Kinowy hit Miasto 44 jest dostępny w sieci niemal od dnia premiery kinowej, a film Bogowie o życiu i pracy Zbigniewa Religi już można pobrać z kilku polskich i zagranicznych serwerów.
Nielegalna dystrybucja znacząco ogranicza liczbę widzów w kinach i zyski producentów, wbrew tezie środowisk związanych z ideą „wolności sieci”, że łatwa dostępność do filmów w sieci wpływa na popularność tych samych w kinach. Brak szybkiej i zdecydowanej reakcji wytwórni i właścicieli praw może spowodować, że każda dostępna kopia może być pobrana tysiące albo dziesiątki tysięcy razy.
– Niestety właściciele praw autorskich mają ograniczone pole działania. Pozostaje im jedynie zgłaszać swoje roszczenia do właścicieli portali i kanałów udostępniania, a w dłuższej perspektywie dochodzić swoich praw wobec instytucji, ale również od osób, które dopuściły się nielegalnego udostępniania. Trzeba podkreślić, że taka forma udostępniania zgodnie z polskim prawem jest przestępstwem. W takim wypadku odszkodowania mogą wynosić od kilkunastu nawet do kilkuset tysięcy złotych. Niestety właściciele praw autorskich są niejako zmuszani do podejmowania kroków prawnych na własną rękę, ze względu na stosunkowo słabą ochronę instytucjonalną – wyjaśnił Wojciech Bojarski, prawnik, dyrektor zarządzający kancelarii Glass-Brudziński zajmującej się ochroną własności intelektualnej.
Polska jest jednym z liderów europejskiego piractwa, a liczba pobrań nielegalnie udostępnianych plików na jednego mieszkańca lokuje nas w światowej czołówce. Według analiz PwC nawet 30% internautów sięga po nielegalne kopie, a straty społeczne i gospodarcze wynikające ze skali tego zjawiska to nawet 700 mln zł rocznie. Jego ograniczenie przyczyniłoby się do powstania nawet 6500 miejsc pracy.
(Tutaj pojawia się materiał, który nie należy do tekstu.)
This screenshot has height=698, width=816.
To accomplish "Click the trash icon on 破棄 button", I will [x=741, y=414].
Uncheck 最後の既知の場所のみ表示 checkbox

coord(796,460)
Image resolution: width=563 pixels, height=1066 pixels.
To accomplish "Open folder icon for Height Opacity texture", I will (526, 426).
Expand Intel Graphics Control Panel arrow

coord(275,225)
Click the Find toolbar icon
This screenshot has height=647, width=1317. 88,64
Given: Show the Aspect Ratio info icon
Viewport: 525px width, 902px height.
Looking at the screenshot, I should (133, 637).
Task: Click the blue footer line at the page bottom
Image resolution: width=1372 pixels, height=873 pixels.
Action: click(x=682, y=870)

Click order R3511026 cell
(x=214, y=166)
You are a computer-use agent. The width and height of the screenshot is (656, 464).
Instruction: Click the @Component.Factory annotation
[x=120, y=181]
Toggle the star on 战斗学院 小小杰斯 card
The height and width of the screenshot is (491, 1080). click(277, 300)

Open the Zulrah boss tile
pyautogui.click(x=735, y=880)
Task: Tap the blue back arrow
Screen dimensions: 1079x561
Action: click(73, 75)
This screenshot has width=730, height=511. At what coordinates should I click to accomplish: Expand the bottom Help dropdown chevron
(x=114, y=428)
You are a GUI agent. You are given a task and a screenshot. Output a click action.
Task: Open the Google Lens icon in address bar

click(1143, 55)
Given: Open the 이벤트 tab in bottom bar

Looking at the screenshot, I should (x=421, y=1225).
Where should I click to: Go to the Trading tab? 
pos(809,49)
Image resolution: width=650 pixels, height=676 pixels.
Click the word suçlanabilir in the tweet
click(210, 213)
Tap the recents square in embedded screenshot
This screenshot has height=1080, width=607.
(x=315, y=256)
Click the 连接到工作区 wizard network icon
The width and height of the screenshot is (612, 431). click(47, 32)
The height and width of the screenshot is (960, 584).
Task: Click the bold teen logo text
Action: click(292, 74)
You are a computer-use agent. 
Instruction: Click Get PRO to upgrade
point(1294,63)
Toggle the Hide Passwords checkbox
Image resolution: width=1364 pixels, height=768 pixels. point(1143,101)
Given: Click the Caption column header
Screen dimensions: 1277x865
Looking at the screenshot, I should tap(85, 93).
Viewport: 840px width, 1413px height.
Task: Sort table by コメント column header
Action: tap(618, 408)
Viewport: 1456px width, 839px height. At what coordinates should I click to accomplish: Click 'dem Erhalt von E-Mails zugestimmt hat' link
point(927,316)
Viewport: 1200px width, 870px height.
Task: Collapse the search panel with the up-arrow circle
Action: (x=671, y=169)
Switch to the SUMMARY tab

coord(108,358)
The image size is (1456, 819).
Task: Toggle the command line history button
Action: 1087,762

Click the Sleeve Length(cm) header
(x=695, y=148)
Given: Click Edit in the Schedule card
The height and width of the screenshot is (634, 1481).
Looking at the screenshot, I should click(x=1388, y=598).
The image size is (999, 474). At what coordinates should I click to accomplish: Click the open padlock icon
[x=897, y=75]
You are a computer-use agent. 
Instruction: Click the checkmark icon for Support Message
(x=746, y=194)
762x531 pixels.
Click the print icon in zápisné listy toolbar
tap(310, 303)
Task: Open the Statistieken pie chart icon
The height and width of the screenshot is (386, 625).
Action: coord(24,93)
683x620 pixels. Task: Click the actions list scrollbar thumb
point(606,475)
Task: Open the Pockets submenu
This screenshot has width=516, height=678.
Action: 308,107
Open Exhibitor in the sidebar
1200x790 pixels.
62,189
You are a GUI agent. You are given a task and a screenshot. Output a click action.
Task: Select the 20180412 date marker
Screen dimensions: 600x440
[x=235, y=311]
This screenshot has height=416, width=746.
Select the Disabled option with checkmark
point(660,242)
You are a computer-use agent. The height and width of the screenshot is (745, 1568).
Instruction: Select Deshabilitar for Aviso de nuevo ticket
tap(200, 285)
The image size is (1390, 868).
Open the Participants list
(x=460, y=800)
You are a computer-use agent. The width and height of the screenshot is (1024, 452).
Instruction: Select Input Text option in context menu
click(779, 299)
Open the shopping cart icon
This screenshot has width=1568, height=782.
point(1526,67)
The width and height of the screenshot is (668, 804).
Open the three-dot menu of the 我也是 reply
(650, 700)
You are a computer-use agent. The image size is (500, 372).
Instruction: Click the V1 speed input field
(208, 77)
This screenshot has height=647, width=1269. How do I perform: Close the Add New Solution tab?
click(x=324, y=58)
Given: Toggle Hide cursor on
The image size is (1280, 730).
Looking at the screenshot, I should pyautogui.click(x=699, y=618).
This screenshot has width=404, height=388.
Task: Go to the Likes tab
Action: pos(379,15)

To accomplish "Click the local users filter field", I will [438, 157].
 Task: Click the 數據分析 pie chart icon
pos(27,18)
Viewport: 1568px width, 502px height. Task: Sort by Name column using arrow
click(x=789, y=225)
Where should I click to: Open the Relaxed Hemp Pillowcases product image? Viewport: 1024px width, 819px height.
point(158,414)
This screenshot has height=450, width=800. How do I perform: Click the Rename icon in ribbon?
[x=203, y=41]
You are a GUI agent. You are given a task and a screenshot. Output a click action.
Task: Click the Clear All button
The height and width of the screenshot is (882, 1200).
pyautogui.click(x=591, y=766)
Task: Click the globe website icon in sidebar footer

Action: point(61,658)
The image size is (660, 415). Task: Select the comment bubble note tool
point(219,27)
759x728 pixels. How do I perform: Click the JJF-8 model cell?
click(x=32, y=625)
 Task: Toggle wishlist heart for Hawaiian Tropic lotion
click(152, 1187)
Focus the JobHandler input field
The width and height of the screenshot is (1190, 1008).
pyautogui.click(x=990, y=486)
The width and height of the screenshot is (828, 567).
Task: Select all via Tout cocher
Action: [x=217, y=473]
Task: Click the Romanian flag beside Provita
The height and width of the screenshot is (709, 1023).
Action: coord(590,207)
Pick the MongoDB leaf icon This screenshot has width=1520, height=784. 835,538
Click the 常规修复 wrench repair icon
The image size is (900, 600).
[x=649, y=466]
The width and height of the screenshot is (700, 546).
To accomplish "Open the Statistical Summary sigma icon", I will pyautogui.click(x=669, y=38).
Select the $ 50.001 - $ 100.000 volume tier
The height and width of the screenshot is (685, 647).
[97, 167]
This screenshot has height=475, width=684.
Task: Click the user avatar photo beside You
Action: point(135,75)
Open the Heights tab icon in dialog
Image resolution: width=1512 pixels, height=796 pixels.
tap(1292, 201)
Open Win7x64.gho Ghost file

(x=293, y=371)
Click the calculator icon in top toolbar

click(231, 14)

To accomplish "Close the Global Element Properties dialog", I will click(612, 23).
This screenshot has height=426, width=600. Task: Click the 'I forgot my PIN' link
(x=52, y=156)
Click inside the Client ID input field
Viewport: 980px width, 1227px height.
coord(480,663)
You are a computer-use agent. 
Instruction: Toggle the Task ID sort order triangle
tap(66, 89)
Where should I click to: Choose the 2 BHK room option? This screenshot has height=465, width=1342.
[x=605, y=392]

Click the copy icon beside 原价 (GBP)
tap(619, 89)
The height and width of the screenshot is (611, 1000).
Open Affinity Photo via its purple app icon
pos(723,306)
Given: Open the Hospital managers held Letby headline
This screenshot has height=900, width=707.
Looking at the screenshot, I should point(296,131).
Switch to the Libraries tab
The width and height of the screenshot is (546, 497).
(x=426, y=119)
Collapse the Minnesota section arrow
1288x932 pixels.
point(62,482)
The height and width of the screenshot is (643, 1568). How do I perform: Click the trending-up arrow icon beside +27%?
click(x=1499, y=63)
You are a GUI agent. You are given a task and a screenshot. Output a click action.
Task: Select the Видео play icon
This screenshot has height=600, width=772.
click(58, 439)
– Prawdziwy hit kinowy może bardzo szybko stać się hitem internetowym i ograniczyć liczbę widzów kinowych nawet na poziomie kilkudziesięciu tysięcy, nie mówiąc już o sprzedaży legalnych kopii na dostępnych nośnikach i w systemie VOD. Praktyka pokazuje, że polski hit może być udostępniany nawet 1 mln razy – podkreślił Bojarski z kancelarii Glass-Brudziński.